Com a burrice suplementar, observe-se, que no Leste Europeu o objetivo da tortura era conseguir confissões falsas, e não informações de fato úteis sobre atentados em curso.
Aprendia-se algo com os filmes de Costa-Gavras de 40 anos atrás. Não é o caso de sua obra mais recente, “O Capital”, atualmente em cartaz em São Paulo.
Aqui, a ideia é mostrar a dureza e a ganância dos banqueiros. Recém-nomeado presidente de um conglomerado financeiro, Marc Tourneuil (Gad Elmaleh) terá de demitir milhares de funcionários para garantir o lucro dos acionistas.
Seu antigo chefe, afastado do banco por razões de saúde, fica chocado.

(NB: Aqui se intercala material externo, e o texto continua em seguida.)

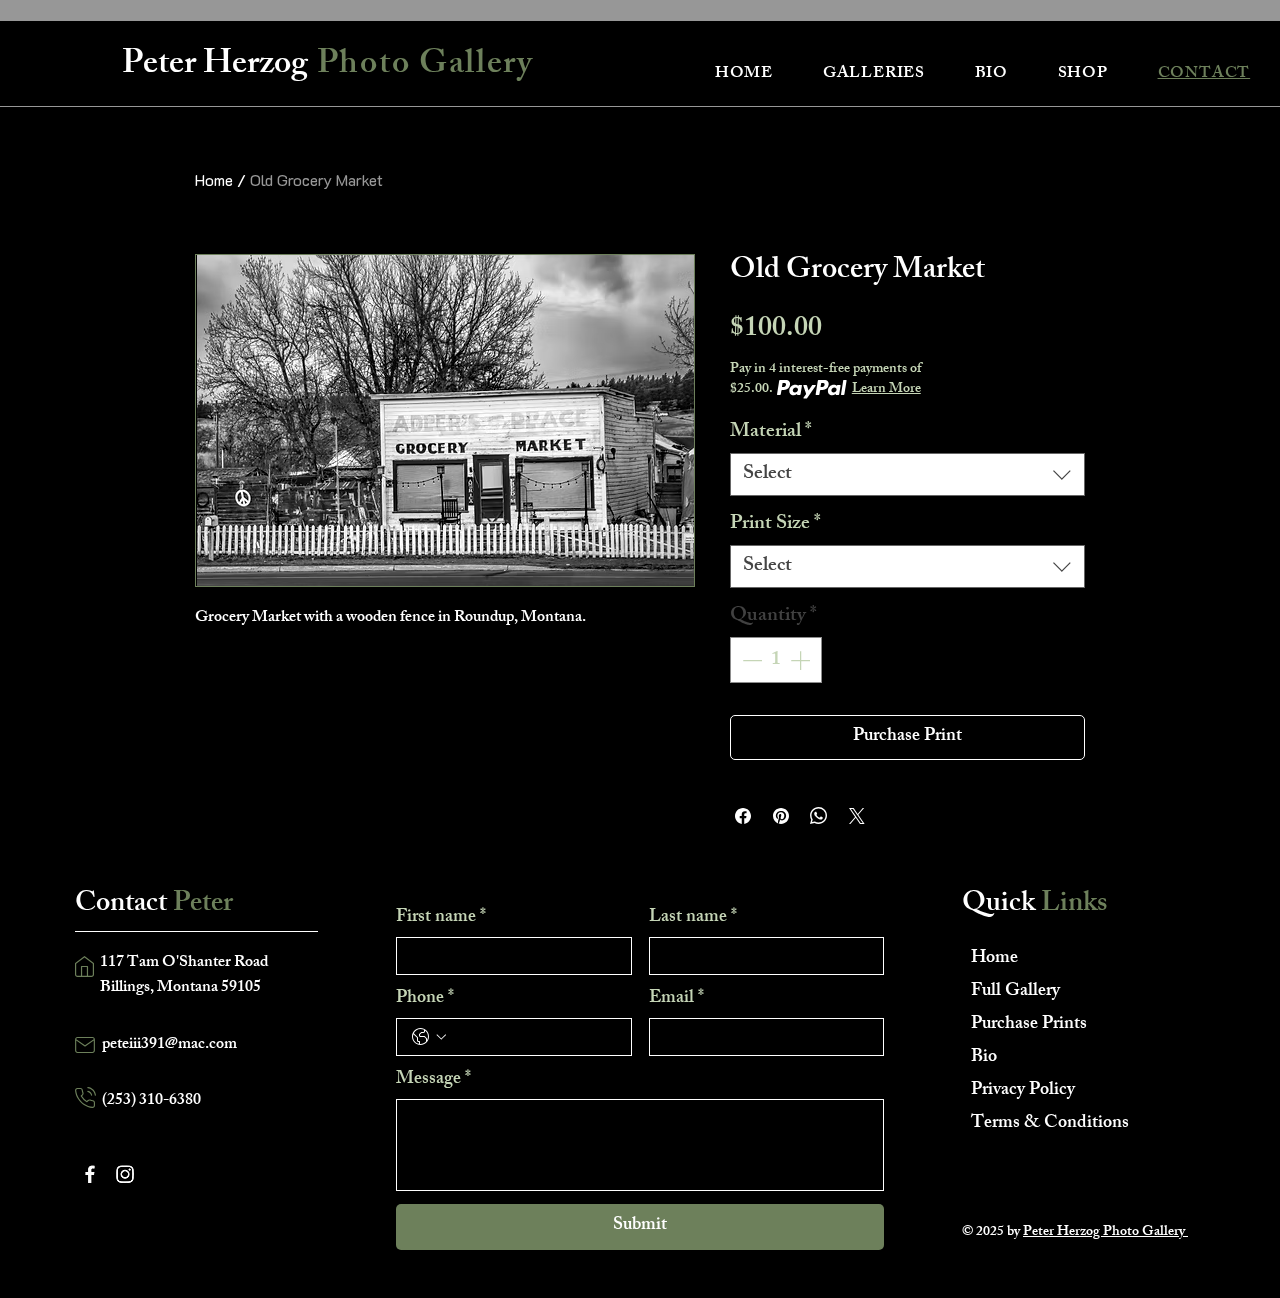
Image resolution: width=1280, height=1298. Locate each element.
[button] (874, 74)
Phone (425, 999)
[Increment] (802, 660)
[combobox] (907, 474)
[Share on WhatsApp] (819, 816)
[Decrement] (750, 660)
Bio (984, 1058)
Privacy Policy (1023, 1091)
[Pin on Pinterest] (781, 816)
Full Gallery (1015, 992)
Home (214, 179)
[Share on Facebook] (743, 816)
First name (441, 918)
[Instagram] (125, 1174)
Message (433, 1080)
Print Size (775, 524)
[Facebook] (90, 1174)
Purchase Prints (1029, 1025)
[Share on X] (857, 816)
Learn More (886, 390)
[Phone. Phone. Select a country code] (429, 1037)
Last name (693, 918)
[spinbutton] (776, 660)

Não é esta a tradição francesa de tratar com o problema social, argumenta. Nessa hora, o espectador deve tirar do bolsinho superior do paletó seu lenço de seda Hermès e enxugar uma lágrima comedida em homenagem ao tradicional sistema bancário europeu.
Quanta saudade. Hoje, os americanos estão por trás de tudo. Os controladores de um fundo de investimento com base na Flórida (?) querem dinheiro fácil.
Iates, supermodelos e ameaças irão cercar o cotidiano do novo executivo, sempre nervosinho e sensível a um rabo de saia. Clichês se sucedem. Tourneuil tem pouco tempo para a família. O filho adolescente nem tira os olhos do videogame quanto ele chega de suas aventuras.
Para conquistá-lo, o executivo traz um presente. “É seu primeiro cartão de crédito, filho.” O garoto nem agradece. Ah, conclui o espectador, “existem coisas que o dinheiro não pode comprar”.
Mas aí o mesmo espectador lembra que ouviu esse tipo de mensagem em algum anúncio, já não sabe se de banco ou de cartão de crédito. Pobres publicitários! As coisas que eles têm de fazer.
Que tal, então, mostrar os “bastidores reais” da alta cúpula? Os banqueiros se reúnem no salão de um palácio particular.
Um esplêndido quadro se destaca na parede. O executivo número 1 pergunta ao executivo número 2: “Matisse?”. Frrancameént. Clarro que se trrát de um Matisse. Da melhorr fááz. A esta altura do campeonato, até o mais humilde mendigo de Bobigny ou Bagnolet sabe reconhecer um Matisse.
Seguem-se declarações de princípios, do tipo “os sindicatos que se danem! O que importa é a alta da nossa cotação na Bolsa!”.
Tudo, mesmo as tramoias entre os rivais do conselho, fica nesse nível de abstração —como se, em vez de executivos reais, tivéssemos apenas um grupo de colegiais encenando a lição que aprenderam em alguma aula de atualidades.
Os realizadores de “O Capital” poderiam ter caprichado mais no roteiro. Mas, como sabemos, bons roteiristas também custam caro. Pode ser que a produção, coitada, não tivesse tanto para gastar. Ou, talvez, tenha economizado nisso para aumentar os próprios lucros.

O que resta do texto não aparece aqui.